In the listing from "You are a computer-use agent." through "Looking at the screenshot, I should point(48,27).", change "computer-use agent" to "GUI automation agent" and reproduce those lines with nothing else altered, omitting the pictures.

** Screenshot and document pointing data **
____

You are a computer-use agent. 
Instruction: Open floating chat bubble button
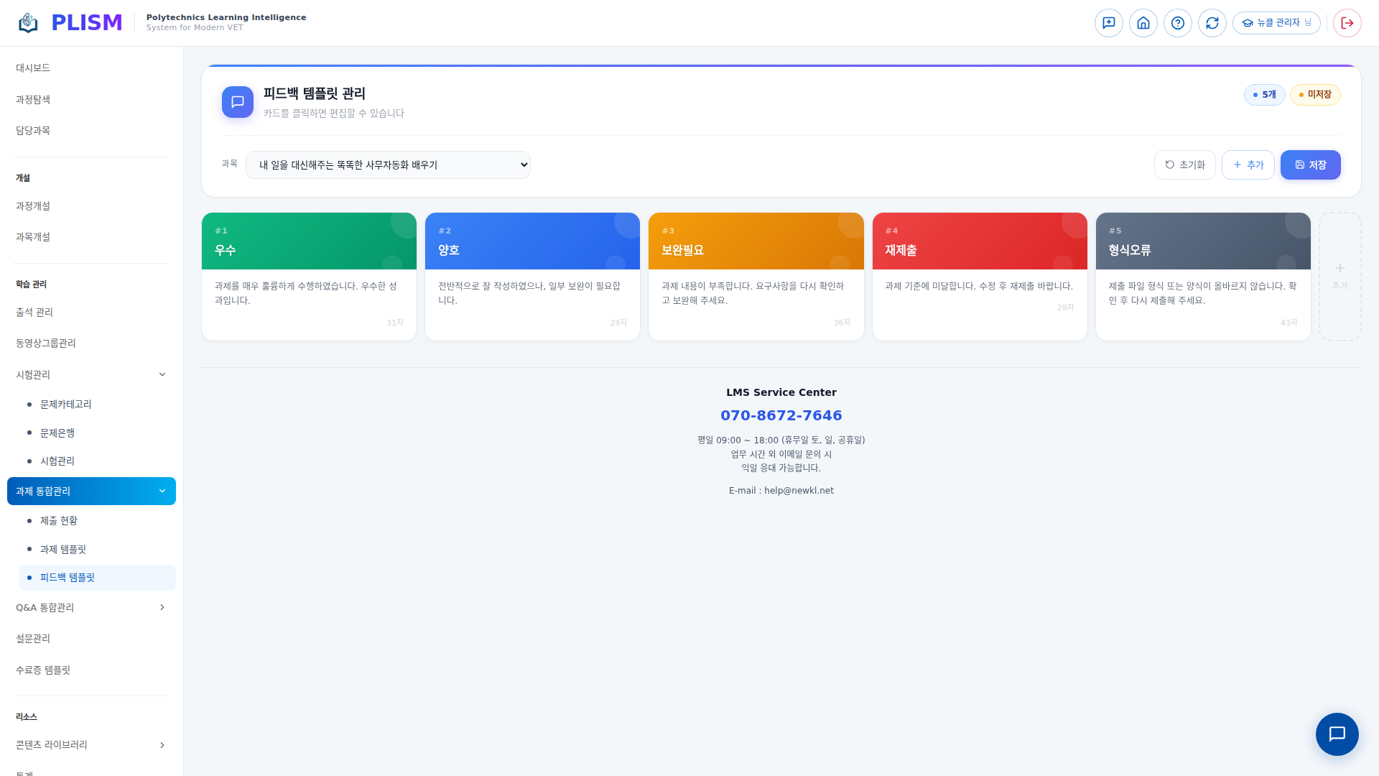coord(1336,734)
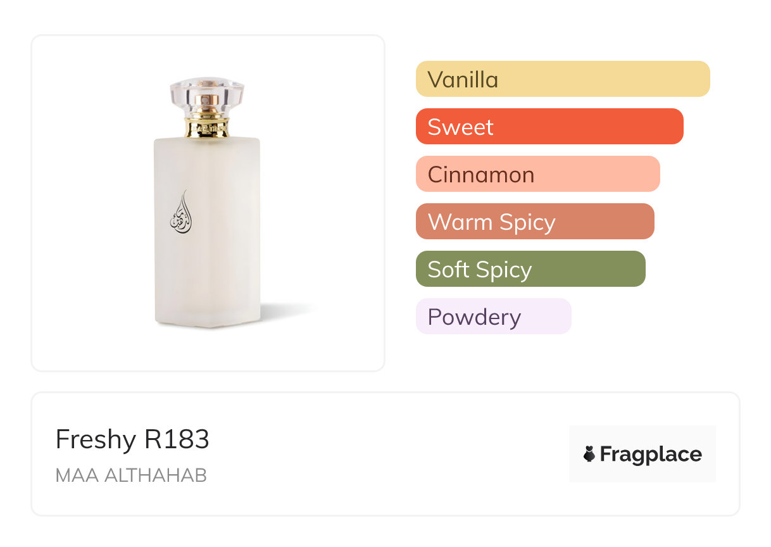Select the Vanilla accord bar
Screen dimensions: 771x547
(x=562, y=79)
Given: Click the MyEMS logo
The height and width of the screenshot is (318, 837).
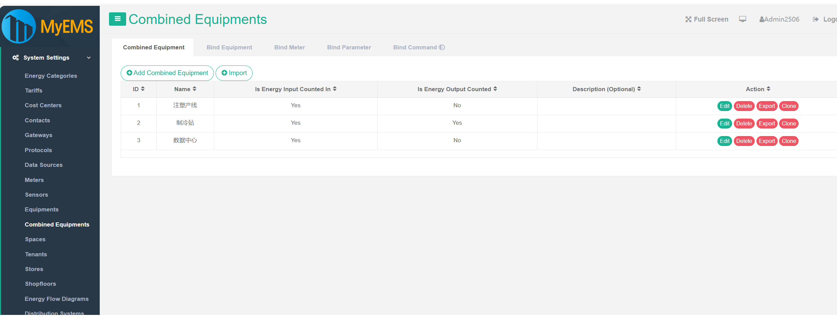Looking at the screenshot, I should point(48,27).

____

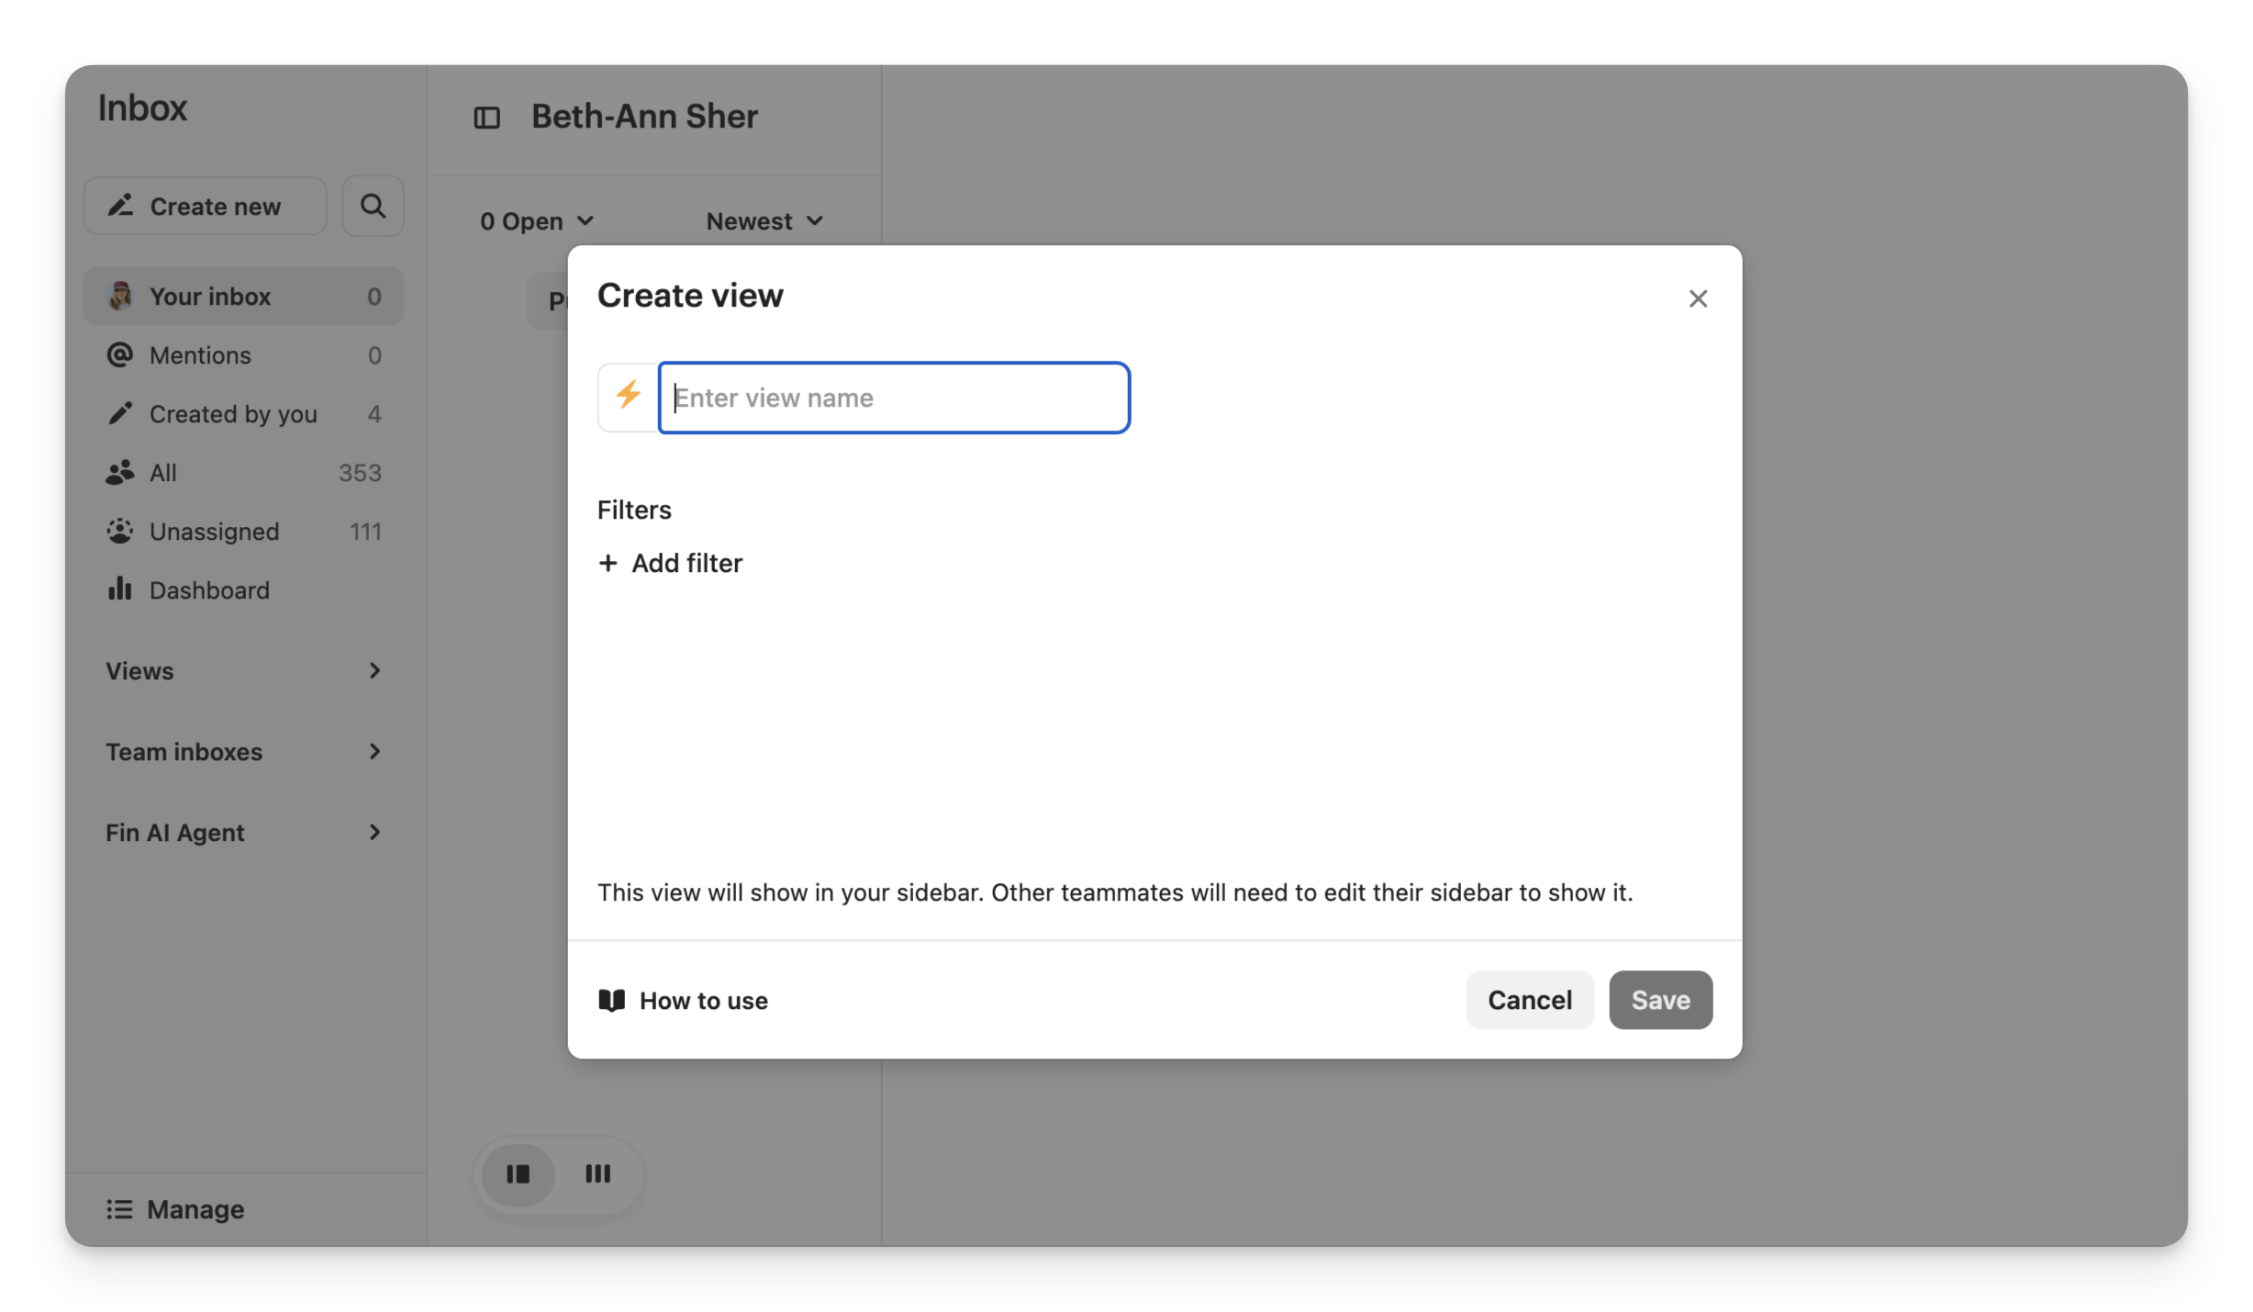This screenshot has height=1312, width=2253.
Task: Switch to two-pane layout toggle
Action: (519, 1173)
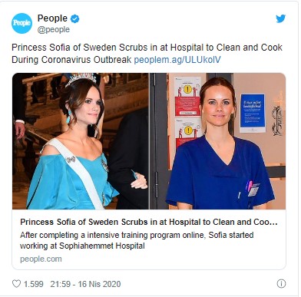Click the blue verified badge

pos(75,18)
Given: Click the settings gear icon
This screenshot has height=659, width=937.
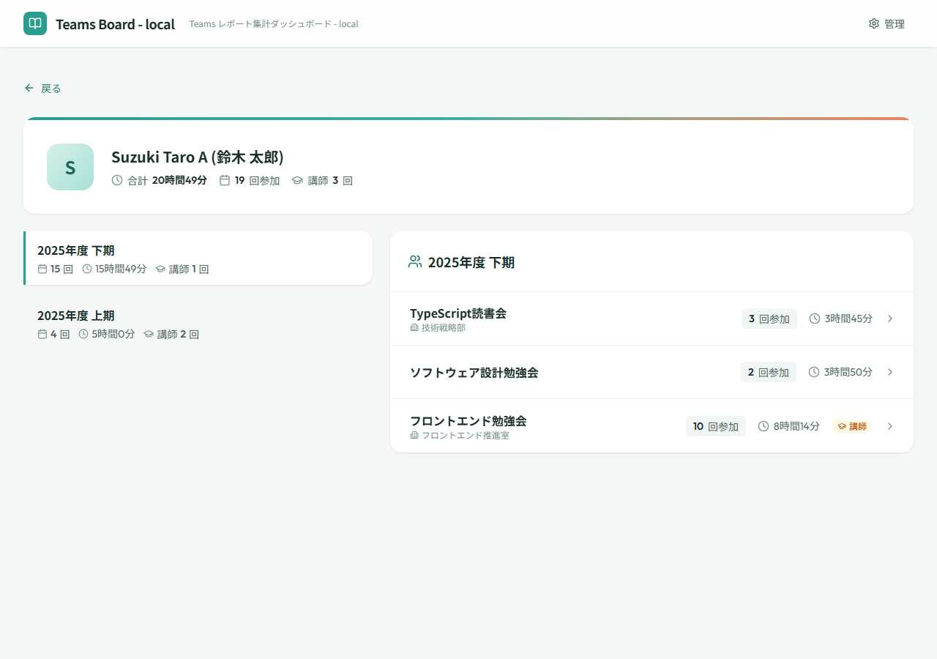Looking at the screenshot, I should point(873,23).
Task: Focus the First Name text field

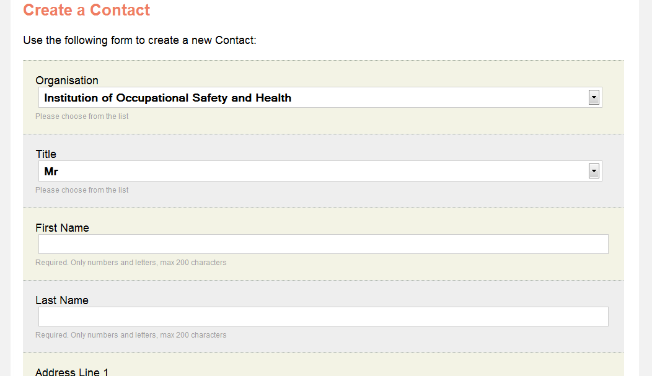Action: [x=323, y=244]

____

** Result of this exercise **
You are a GUI automation agent. 
Instruction: Open floating chat bubble button
coord(1336,734)
Select the Vanilla accord bar
Screen dimensions: 771x547
(x=562, y=79)
Given: Click the MyEMS logo
The height and width of the screenshot is (318, 837).
Looking at the screenshot, I should point(48,27).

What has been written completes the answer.